Коллектив авторов
Русские поэты XX века: Учебное пособие
«Цель поэзии – поэзия!»
А. С. Пушкин
Двадцатое столетие поначалу многое обещало России. Успехи науки, техники, искусства сулили прогресс и процветание. Блестящий «серебряный век» русской литературы, хотя и оказался недолгим, оставил глубокий след в истории мировой словесности.
Сегодня, когда столетие закончилось, очевидно, что обещания остались невыполненными, надежды не сбылись.
Судьба русской литературы в двадцатом веке сложилась так же трагически, как и судьбы ее читателей, страдавших под тяжестью неслыханных испытаний: кровавых войн и революций, репрессий, жесточайших несправедливостей, насилия, лжи, демагогии, лицемерия.
В августе 1921 года в застенках ЧК погиб 35-летний Н.С. Гумилёв. В его стихотворении «Слово» (1919) прозвучали пророческие строки:
Но забыли мы, что осиянно
Только слово средь земных тревог.
И в Евангелии от Иоанна
Сказано, что слово это – Бог.
Мы ему поставили пределом
Скудные пределы естества,
И, как пчелы в улье опустелом,
Дурно пахнут мертвые слова.
А. Блок дважды за короткий срок успел глубоко разочароваться в русских революциях 1917 года – сначала февральской, а затем и октябрьской. Встретив их взрывом энтузиазма: «…переделать все. чтобы лживая, грязная, скучная, безобразная наша жизнь стала справедливой, веселой, чистой и прекрасной», написав на этой волне знаменитые «Двенадцать» (1918), он затем замолчал почти на три года, создав перед смертью поэтическое завещание – «Пушкинскому дому» (1921):
Пушкин! Тайную свободу
Пели мы вослед тебе!
Дай нам руку в непогоду,
Помоги в немой борьбе!
Как и его любимый Пушкин, Блок в сорокалетнем возрасте умер от «недостатка воздуха» в том же августе 1921 года.
Знаменательно, что почти одновременно, менее чем за год, ушли из жизни выдающиеся таланты: символист Блок, акмеист Гумилёв, футурист В. Хлебников, скончавшийся в июне 1922 года в роковом для русских поэтов 37-летнем возрасте.
Что ожидало оставшихся?
Четверть века спустя английский писатель Дж. Оруэлл опубликовал книгу «1984». В ней содержится подробный анализ анатомии и физиологии тоталитарного общества. По мнению писателя, его непременным, обязательным спутником является новояз (новый язык), лексика которого «была сконструирована так, чтобы точно, а зачастую и весьма тонко выразить любое дозволенное значение, нужное члену партии, а кроме того, отсечь все остальные значения, равно как и возможности прийти к ним окольными путями. Это достигалось изобретением новых слов, но в основном исключением слов нежелательных и очищением оставшихся от неортодоксальных значений – по возможности от всех побочных значений. Приведем только один пример. Слово «свободный» в новоязе осталось, но его можно было использовать лишь в таких высказываниях, как «свободные сапоги», «туалет свободен». Оно не употреблялось в старом значении «политически свободный», «интеллектуально свободный», поскольку свобода мысли и политическая свобода не существовали даже как понятия, а следовательно не требовали обозначений. Помимо отмены неортодоксальных смыслов, сокращение словаря рассматривалось как самоцель, и все слова, без которых можно обойтись, подлежали изъятию. Новояз был призван не расширить, а сузить горизонты мысли…».

(Сохранённые данные):

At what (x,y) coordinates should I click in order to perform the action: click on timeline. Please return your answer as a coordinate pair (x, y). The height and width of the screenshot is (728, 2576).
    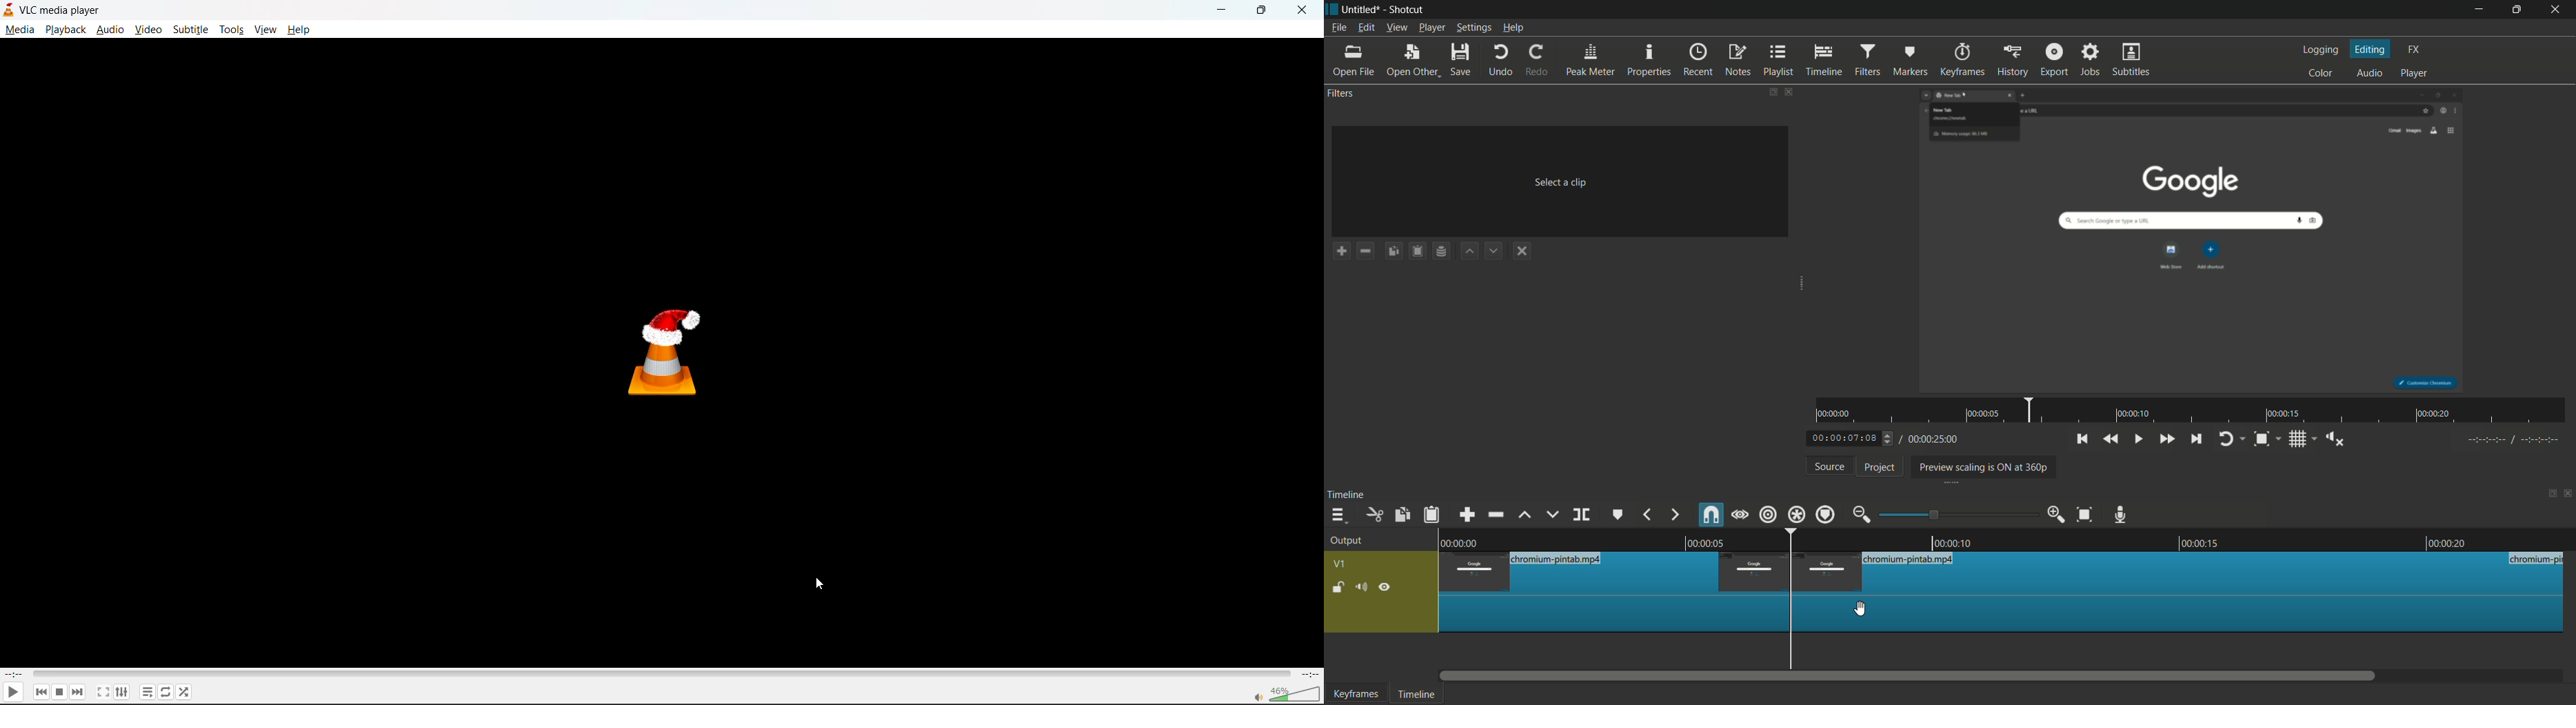
    Looking at the image, I should click on (1824, 60).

(Что нужно сделать):
(1) Сколько лет было В. Хлебникову, когда он скончался, согласно тексту о русских поэтах XX века?
(2) Продолжите текст о русских поэтах XX века, начав сразу после последнего приведенного в нем предложения.

(Ожидаемые ответы):
(1) Ему было 37 лет: он скончался в июне 1922 года.

(2)
Мертвые слова, как их называл Гумилёв, начали свою агрессию в самом начале двадцатых годов. Произнесенные или написанные без участия ума и сердца говорящего или пишущего, взятые напрокат, готовые стереотипы, словесные штампы о классовой непримиримости, коллективизме, оптимизме и т. п., они осуществляли скрытую цель истребления свободной мысли, социальной справедливости, малейшей оппозиционности. Новояз производил в сознании человека необратимые изменения, разрушая способность к фантазии, к воображению, к эмоциональному дифференцированному восприятию неортодоксальных понятий.
Язык персонажей М. Булгакова, Е. Замятина, М. Зощенко, А. Платонова, Ильфа и Петрова сохранил образцы зарождавшегося русского новояза в речи Эллочки Людоедки из «Двенадцати стульев»,
Копенкина из «Чевенгура», Шарикова и Швондера из «Собачьего сердца», в речи персонажей Зощенко, Замятина и других писателей.
Тяжелее всего приходилось поэтам. Поэтическое слово немыслимо вне полета фантазии, интуиции, метафоры. Оно никак не хотело укладываться в жесткие рамки новояза. Случайно ли, что именно против поэтов, в первую очередь, оказались направлены самые разнообразные методы устранения и устрашения инакомыслящих?
В 1924 году в партийном документе от 9 мая специальной строчки была впервые «удостоена» А. Ахматова – «не расстреливать, но не печатать». Тем временем с поэтами стало происходить неладное: в 1925 году последовало самоубийство С. Есенина, в 1930 – В. Маяковского, в 1941 – М. Цветаевой, в 1945 при таинственных обстоятельствах погиб Д. Кедрин. В ГУЛАГе исчезли Н. Клюев и О. Мандельштам, в разное время и в разные сроки там «отметились» Н. Заболоцкий, Я. Смеляков, Д. Андреев, О. Берггольц и др.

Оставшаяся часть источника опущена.